Landesbetrieb Landwirtschaft Hessen

Klimaschutz

Klimaanpassung: Tierbestand muss zur Futterfläche passen

Die vergangenen drei Jahre haben uns wiederkehrend vor Augen geführt, dass der Klimawandel rascher voranschreitet, als erwartet. Und auch ein Blick auf die Messreihen der Klimaforscher unterstreicht dieses Bild. „Normalerweise reicht das Futter immer“ – das ist ein Satz, der immer wieder in der Praxis zu hören ist.

Aber mit Blick auf die Klimaveränderungen stellt sich die Frage, was denn zukünftig „normal“ sein wird. Folgt man den Prognosen der Klimaexperten, so lässt sich Folgendes festhalten: Die Durchschnittstemperatur steigt weiter an; die Niederschlagsmenge bleibt zwar weitestgehend unverändert, jedoch mit einer pflanzenbaulich ungünstigeren Verteilung; die Gefahr von Extremwetterereignissen wie Starkniederschlägen nimmt zu; die Vegetationsperiode verlängert sich, die Winter werden deutlich milder; insgesamt bleiben Großwetterlagen – egal ob trockene oder feuchte – über einen längeren Zeitraum stabil.

Aufgrund dieser klimatischen Veränderungen stehen die landwirtschaftlichen Betriebe vor der Herausforderung, eine geeignete Strategie zu entwickeln, um sich an den Klimawandel anzupassen. Ein generelles „Rezept“ gibt es nicht, vielmehr ist jeder Betrieb mit seinen individuellen Gegebenheiten und Standortverhältnissen eigenständig gefordert.

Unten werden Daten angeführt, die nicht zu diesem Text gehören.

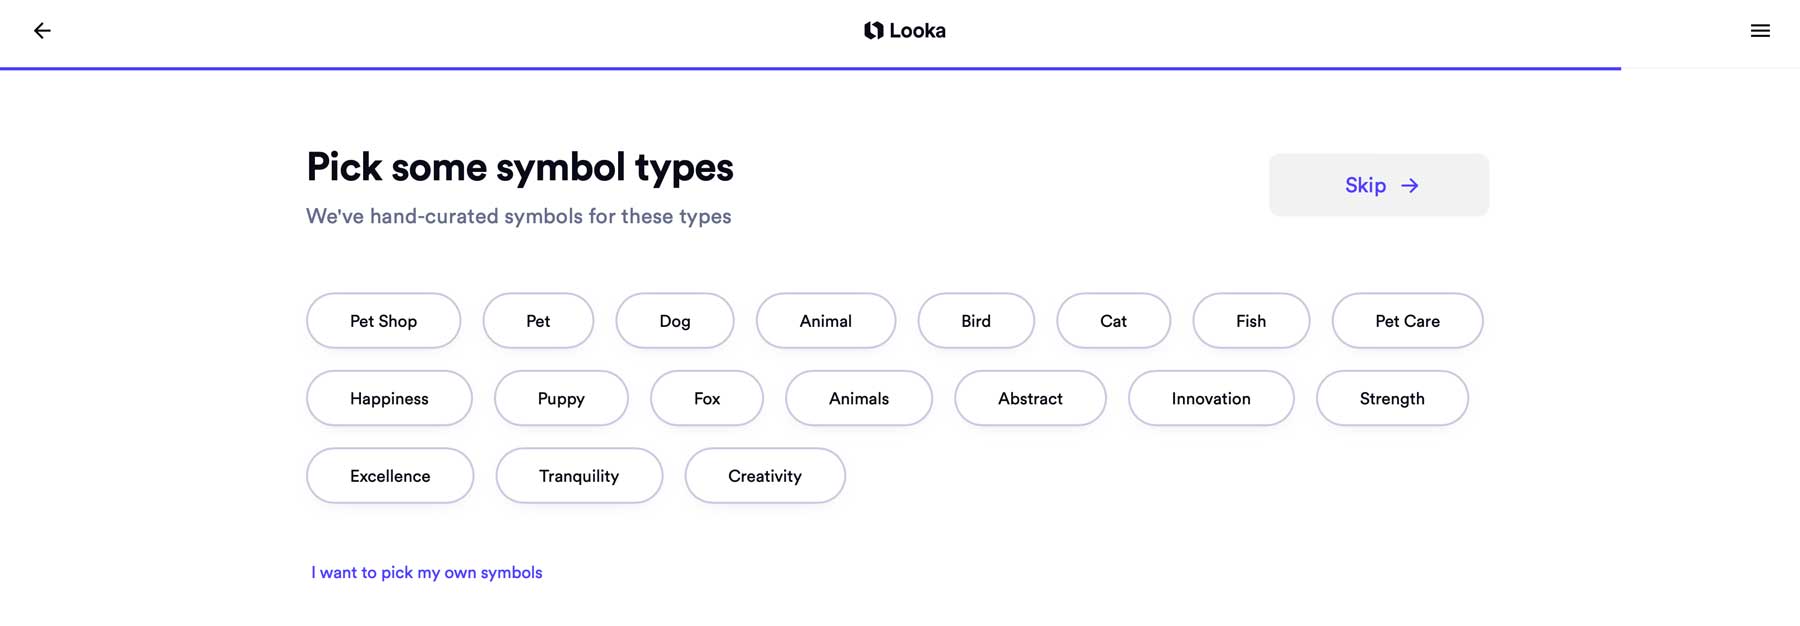Open I want to pick my own symbols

Dauergrünland: Pflege ist A und O

Das Dauergrünland ist zumeist die primäre Futtergrundlage rinderhaltender Betriebe. Um den klimatischen Stress für die Pflanzenbestände nicht noch zu steigern, sollte der Landwirt alle weiteren potentiellen Stressfaktoren, welche in seinem Managementbereich liegen, so gut es geht reduzieren. Die Pflege des Grünlandes hat oberste Priorität, um die Ertragsfähigkeit langfristig abzusichern. Dazu gehört unter anderem eine möglichst narbenschonende Bewirtschaftung, also sowohl eine ausreichende Schnitthöhe wie auch eine angepasste Beweidungsintensität, um den Pflanzen den Wiederaustrieb nach Stressphasen zu erleichtern. Auch eine Nachsaat mit standortgerechten und geprüften Arten und Sorten sollte regelmäßig erfolgen, um die Narbe dicht zu halten beziehungsweise die Zusammensetzung kontinuierlich an die klimatischen Gegebenheiten anzupassen.

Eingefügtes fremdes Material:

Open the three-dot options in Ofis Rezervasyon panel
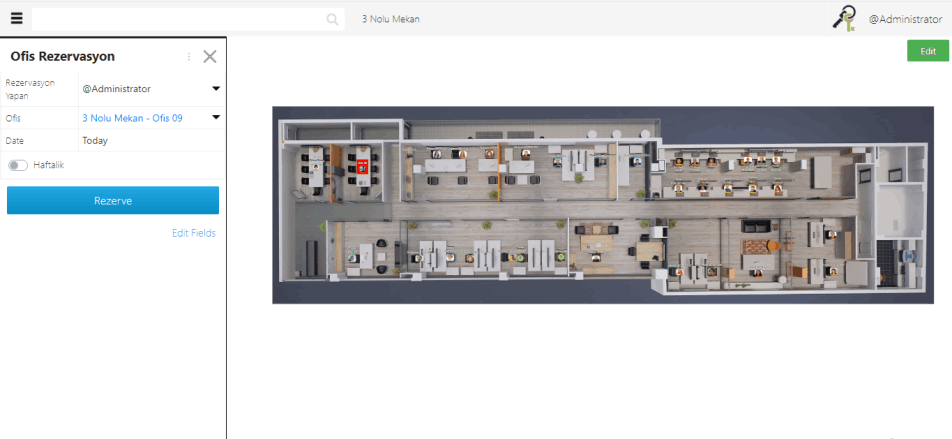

In Hessen ist bei rund der Hälfte aller Dauergrünlandflächen der pH-Wert zu niedrig. Regelmäßige Erhaltungskalkungen sollten wieder in den Fokus der Betriebsleitungen rücken, da ein suboptimaler pH-Wert unter anderem zu Problemen bei der Bodenstruktur und der Nährstoffverfügbarkeit führt.

Erster Schnitt gewinnt an Bedeutung

Abweichend von der bisherigen Zuwachsverlaufskurve im Grünland wird zukünftig – mit regionalen Unterschieden – mit einer früher einsetzenden Vegetation zu rechnen sein. Der Ertragszuwachs wird daher früher beginnen und rascher ansteigen als bisher. Daher wird der erste Schnitt noch mehr an Bedeutung gewinnen, da mit ihm auch noch die Winterfeuchtigkeit genutzt werden kann. Hier kann eventuell mit der Einsaat früherer Sorten unterstützt werden. Der Zuwachs im Sommer wird wahrscheinlich zukünftig deutlich niedriger ausfallen als bisher, regional in einzelnen Jahren unter Umständen sogar ganz ausfallen. Hier wird dann eventuell sogar eine Zufütterung auf der Weide über einen längeren Zeitraum notwendig. Die Futterreserven sollten auch unter diesem Gesichtspunkt noch einmal kritisch geprüft werden.

Ackerfutter als Alternative

Letztlich kann unter den sich ändernden klimatischen Bedingungen die Herausforderung im Management in einem Satz zusammengefasst werden: Der Tierbestand muss zur Futterfläche passen. Reichten die Erträge der vorhandenen Futterflächen in den vergangenen Jahre vermehrt nicht aus, um den Tierbestand ausreichend zu versorgen sowie zusätzliche Reserven für das folgende Jahr zu bilden, dann muss gegengesteuert werden. Hinsichtlich der Ausdehnung der Futterfläche bietet sich beispielsweise die Möglichkeit des zusätzlichen Ackerfutterbaus, vielleicht sogar in Kooperation mit umliegenden Betrieben.

Ist dies nicht umsetzbar, so bleibt als letzte Maßnahme nur eine Abstockung des Tierbestandes.